Exercise - Reproduce, please, only the lines from the first line below to the line containing "Glossary (13, 2443)", inclusive.

━━ Supplied data ━━

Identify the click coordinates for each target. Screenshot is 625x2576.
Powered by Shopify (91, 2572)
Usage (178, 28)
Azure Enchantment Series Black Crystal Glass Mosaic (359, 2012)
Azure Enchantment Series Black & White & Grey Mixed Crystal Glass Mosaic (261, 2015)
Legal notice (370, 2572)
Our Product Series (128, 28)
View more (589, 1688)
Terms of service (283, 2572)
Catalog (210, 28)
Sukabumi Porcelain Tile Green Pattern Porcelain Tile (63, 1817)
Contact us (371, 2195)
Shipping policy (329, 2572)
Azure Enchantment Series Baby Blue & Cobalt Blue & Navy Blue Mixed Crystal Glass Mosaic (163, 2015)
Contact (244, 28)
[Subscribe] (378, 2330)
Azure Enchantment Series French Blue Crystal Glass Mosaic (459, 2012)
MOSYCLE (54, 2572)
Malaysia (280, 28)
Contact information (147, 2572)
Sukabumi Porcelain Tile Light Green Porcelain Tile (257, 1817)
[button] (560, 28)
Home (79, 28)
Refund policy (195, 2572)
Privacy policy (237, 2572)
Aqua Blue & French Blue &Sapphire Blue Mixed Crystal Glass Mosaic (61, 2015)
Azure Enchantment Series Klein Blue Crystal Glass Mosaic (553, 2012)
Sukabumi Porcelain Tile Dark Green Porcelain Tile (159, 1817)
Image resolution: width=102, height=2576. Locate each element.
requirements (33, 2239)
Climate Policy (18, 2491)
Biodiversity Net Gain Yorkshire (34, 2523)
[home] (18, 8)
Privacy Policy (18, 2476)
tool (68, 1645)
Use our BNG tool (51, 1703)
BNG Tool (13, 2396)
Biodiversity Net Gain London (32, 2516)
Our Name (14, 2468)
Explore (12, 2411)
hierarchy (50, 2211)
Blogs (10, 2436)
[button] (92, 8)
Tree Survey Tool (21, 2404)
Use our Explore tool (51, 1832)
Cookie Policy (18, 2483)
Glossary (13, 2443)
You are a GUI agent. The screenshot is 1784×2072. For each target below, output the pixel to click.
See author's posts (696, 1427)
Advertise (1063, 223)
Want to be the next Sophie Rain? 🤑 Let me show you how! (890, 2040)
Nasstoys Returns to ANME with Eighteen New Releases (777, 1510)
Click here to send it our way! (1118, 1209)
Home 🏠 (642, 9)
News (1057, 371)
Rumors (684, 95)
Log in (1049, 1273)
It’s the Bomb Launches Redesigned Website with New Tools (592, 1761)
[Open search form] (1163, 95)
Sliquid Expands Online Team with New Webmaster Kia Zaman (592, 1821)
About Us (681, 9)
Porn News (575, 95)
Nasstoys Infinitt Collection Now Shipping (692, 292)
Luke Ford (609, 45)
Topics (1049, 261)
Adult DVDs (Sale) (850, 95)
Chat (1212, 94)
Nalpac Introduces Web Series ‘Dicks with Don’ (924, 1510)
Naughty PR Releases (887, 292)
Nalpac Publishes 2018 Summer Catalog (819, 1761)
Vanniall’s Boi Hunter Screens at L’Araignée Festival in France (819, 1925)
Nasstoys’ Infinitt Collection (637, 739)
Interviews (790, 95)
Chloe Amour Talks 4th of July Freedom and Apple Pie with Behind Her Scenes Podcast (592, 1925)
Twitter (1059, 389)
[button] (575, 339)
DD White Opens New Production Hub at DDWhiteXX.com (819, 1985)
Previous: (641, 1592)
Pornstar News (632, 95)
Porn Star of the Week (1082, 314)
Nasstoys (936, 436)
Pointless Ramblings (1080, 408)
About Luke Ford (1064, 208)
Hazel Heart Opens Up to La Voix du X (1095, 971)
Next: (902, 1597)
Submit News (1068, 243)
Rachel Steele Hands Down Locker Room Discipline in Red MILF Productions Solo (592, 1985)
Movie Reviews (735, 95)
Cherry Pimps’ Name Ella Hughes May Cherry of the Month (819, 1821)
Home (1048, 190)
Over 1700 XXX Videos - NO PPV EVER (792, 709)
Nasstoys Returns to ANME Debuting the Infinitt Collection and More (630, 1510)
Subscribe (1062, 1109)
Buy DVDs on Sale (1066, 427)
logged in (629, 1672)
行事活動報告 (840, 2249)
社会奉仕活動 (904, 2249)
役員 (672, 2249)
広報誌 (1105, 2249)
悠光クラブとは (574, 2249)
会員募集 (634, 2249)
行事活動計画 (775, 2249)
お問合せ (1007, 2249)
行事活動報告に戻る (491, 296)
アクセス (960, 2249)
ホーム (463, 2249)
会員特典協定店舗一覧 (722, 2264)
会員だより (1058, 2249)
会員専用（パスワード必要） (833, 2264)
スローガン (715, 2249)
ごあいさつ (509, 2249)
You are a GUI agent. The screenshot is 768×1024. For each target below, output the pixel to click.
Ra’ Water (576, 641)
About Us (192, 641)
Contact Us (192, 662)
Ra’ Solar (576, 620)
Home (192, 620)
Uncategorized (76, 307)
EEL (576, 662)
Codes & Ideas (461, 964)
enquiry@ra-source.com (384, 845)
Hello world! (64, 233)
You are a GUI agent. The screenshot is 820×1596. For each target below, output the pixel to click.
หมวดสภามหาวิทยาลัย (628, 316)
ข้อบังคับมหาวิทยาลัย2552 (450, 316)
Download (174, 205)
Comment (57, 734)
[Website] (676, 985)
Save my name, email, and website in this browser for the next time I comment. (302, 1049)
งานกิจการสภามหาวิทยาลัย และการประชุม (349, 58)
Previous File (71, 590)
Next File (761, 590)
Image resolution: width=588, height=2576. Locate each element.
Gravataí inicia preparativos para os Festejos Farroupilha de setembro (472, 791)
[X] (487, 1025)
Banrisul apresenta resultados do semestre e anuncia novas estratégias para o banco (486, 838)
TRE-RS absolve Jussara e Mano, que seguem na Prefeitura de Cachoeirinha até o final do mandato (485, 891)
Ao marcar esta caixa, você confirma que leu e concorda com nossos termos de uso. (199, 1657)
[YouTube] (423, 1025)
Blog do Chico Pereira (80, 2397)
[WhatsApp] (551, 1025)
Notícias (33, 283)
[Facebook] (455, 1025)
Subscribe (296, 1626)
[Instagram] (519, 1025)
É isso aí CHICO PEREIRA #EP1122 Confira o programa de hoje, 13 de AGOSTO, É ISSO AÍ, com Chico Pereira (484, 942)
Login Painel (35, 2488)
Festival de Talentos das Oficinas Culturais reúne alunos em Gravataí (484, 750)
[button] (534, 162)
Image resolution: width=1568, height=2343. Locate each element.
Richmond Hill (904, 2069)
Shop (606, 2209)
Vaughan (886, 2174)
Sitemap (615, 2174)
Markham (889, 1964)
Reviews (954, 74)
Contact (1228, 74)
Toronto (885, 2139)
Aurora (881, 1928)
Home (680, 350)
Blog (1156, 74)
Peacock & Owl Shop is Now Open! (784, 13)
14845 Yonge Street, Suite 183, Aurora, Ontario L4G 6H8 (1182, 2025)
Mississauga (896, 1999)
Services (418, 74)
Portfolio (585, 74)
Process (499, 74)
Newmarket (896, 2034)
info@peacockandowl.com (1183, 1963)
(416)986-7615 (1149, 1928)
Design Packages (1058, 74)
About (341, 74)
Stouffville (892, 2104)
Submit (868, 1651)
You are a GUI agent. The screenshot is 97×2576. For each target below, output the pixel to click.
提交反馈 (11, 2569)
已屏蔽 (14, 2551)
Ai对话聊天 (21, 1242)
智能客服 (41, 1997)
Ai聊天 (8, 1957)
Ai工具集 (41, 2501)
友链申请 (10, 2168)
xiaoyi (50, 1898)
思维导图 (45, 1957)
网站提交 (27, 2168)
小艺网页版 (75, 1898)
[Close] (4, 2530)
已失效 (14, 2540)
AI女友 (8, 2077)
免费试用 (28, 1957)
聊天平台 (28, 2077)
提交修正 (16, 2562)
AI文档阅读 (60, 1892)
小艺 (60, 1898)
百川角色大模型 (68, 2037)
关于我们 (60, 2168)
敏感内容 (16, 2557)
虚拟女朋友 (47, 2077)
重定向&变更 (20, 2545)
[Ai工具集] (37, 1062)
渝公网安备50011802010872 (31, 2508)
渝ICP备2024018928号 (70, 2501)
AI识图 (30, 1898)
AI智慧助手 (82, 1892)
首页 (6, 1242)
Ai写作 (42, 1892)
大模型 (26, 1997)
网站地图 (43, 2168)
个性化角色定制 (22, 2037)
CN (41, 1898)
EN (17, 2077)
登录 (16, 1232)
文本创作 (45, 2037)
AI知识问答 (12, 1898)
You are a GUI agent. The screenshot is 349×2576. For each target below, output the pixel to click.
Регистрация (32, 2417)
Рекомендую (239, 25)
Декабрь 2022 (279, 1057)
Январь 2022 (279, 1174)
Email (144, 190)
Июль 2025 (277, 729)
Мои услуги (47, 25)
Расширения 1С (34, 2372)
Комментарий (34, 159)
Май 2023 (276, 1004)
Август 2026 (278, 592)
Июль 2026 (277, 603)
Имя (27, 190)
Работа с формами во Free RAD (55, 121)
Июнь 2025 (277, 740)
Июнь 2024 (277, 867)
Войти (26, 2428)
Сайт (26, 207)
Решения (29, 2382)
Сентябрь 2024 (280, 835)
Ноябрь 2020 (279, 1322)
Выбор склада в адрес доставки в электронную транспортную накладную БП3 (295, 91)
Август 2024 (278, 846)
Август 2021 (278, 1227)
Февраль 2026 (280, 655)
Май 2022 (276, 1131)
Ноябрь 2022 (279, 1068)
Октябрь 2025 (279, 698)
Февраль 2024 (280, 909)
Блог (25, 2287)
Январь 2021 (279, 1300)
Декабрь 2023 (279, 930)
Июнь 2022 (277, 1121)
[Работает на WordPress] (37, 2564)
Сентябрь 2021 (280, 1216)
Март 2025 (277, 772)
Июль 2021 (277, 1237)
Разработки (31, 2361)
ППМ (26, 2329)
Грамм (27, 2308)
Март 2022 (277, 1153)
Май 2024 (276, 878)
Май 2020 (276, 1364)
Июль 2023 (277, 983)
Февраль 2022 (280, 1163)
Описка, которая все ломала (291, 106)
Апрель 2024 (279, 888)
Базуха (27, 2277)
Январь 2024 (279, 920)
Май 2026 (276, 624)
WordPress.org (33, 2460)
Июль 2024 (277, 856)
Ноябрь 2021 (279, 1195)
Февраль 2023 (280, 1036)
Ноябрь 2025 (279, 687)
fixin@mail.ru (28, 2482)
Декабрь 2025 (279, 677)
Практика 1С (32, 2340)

━━━

Task answer -
Identify the click coordinates for each target. Screenshot is 625x2576.
Powered by Shopify (91, 2572)
Usage (178, 28)
Azure Enchantment Series Black Crystal Glass Mosaic (359, 2012)
Azure Enchantment Series Black & White & Grey Mixed Crystal Glass Mosaic (261, 2015)
Legal notice (370, 2572)
Our Product Series (128, 28)
View more (589, 1688)
Terms of service (283, 2572)
Catalog (210, 28)
Sukabumi Porcelain Tile Green Pattern Porcelain Tile (63, 1817)
Contact us (371, 2195)
Shipping policy (329, 2572)
Azure Enchantment Series Baby Blue & Cobalt Blue & Navy Blue Mixed Crystal Glass Mosaic (163, 2015)
Contact (244, 28)
[Subscribe] (378, 2330)
Azure Enchantment Series French Blue Crystal Glass Mosaic (459, 2012)
MOSYCLE (54, 2572)
Malaysia (280, 28)
Contact information (147, 2572)
Sukabumi Porcelain Tile Light Green Porcelain Tile (257, 1817)
[button] (560, 28)
Home (79, 28)
Refund policy (195, 2572)
Privacy policy (237, 2572)
Aqua Blue & French Blue &Sapphire Blue Mixed Crystal Glass Mosaic (61, 2015)
Azure Enchantment Series Klein Blue Crystal Glass Mosaic (553, 2012)
Sukabumi Porcelain Tile Dark Green Porcelain Tile (159, 1817)
Image resolution: width=102, height=2576. Locate each element.
requirements (33, 2239)
Climate Policy (18, 2491)
Biodiversity Net Gain Yorkshire (34, 2523)
[home] (18, 8)
Privacy Policy (18, 2476)
tool (68, 1645)
Use our BNG tool (51, 1703)
BNG Tool (13, 2396)
Biodiversity Net Gain London (32, 2516)
Our Name (14, 2468)
Explore (12, 2411)
hierarchy (50, 2211)
Blogs (10, 2436)
[button] (92, 8)
Tree Survey Tool (21, 2404)
Use our Explore tool (51, 1832)
Cookie Policy (18, 2483)
Glossary (13, 2443)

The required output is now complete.